Given data Start Marker
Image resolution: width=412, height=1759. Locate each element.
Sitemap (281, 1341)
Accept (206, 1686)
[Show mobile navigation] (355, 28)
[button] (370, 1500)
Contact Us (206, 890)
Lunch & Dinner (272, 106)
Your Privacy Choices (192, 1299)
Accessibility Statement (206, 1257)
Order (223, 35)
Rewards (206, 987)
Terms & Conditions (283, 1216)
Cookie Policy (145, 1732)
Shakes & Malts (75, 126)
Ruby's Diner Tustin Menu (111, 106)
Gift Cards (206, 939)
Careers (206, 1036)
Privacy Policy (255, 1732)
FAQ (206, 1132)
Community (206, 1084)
Given data End Marker
Given data Start Marker
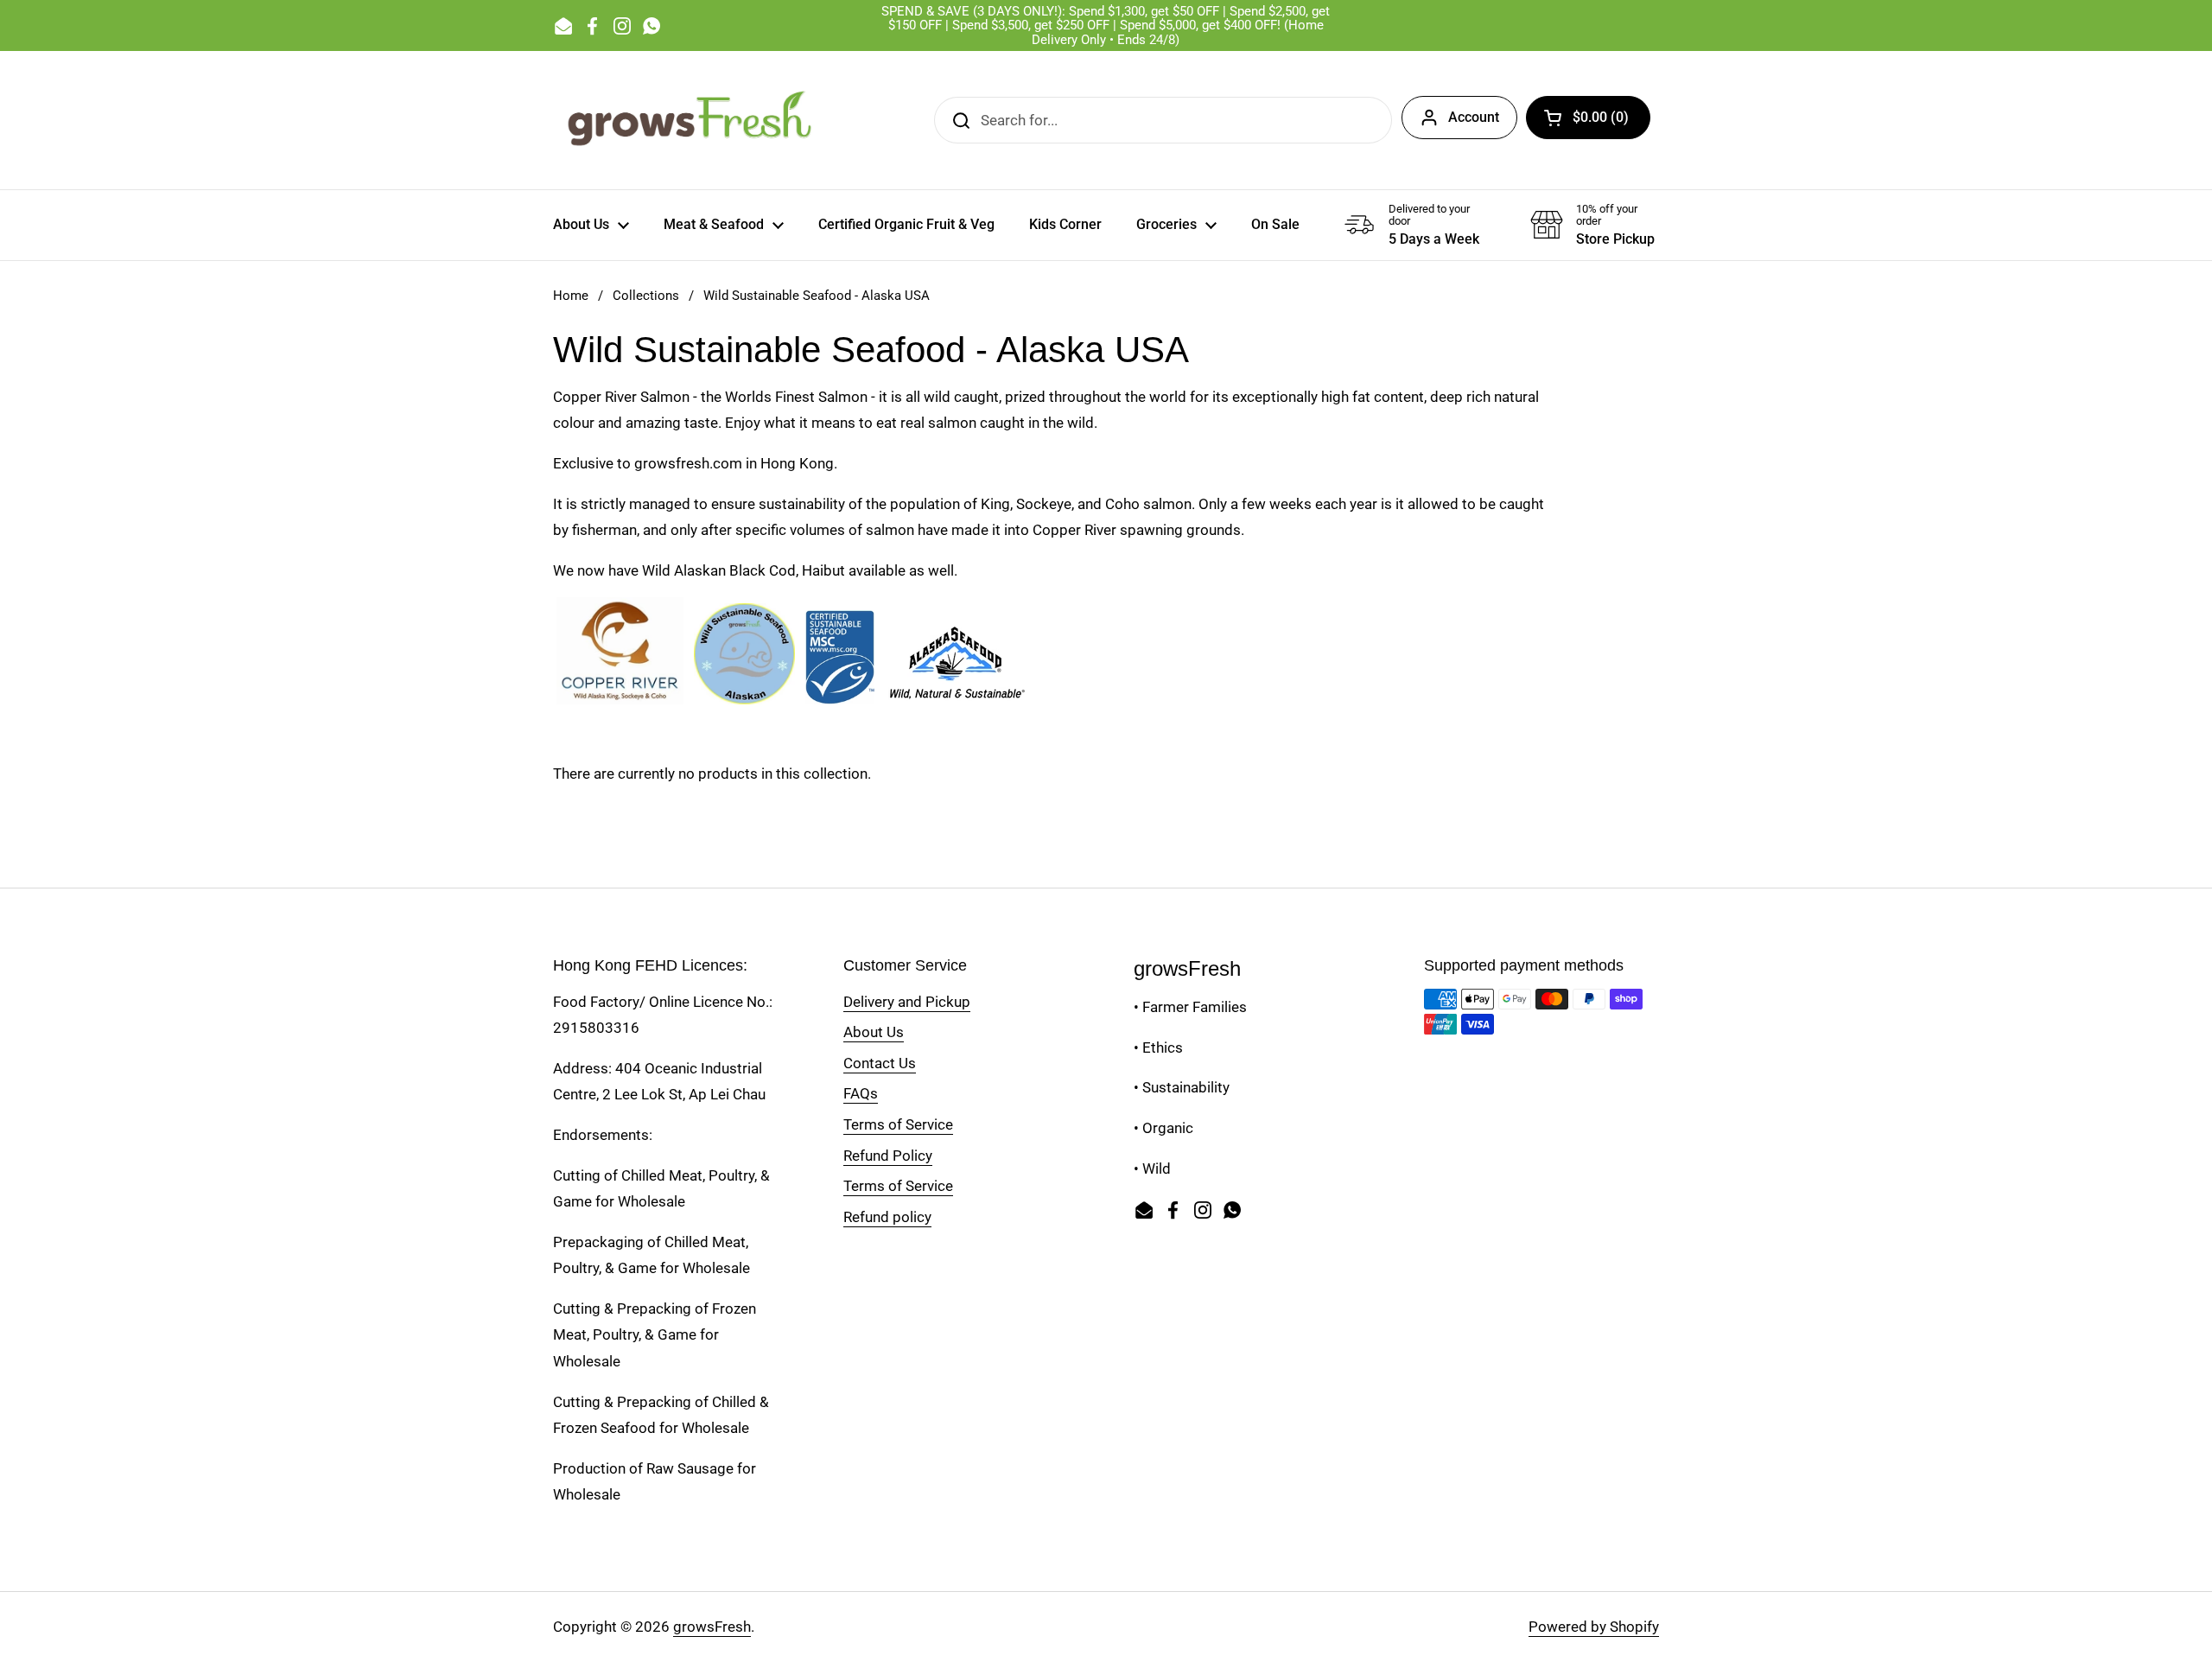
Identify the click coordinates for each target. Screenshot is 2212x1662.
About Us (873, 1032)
Given data End Marker
### [Assignment]
Show every line from the entries that includes the word "each".

### [Solution to the exercise]
Image resolution: width=412, height=1759. Locate each element.
Identify the click coordinates for each target. Screenshot is 2212x1662.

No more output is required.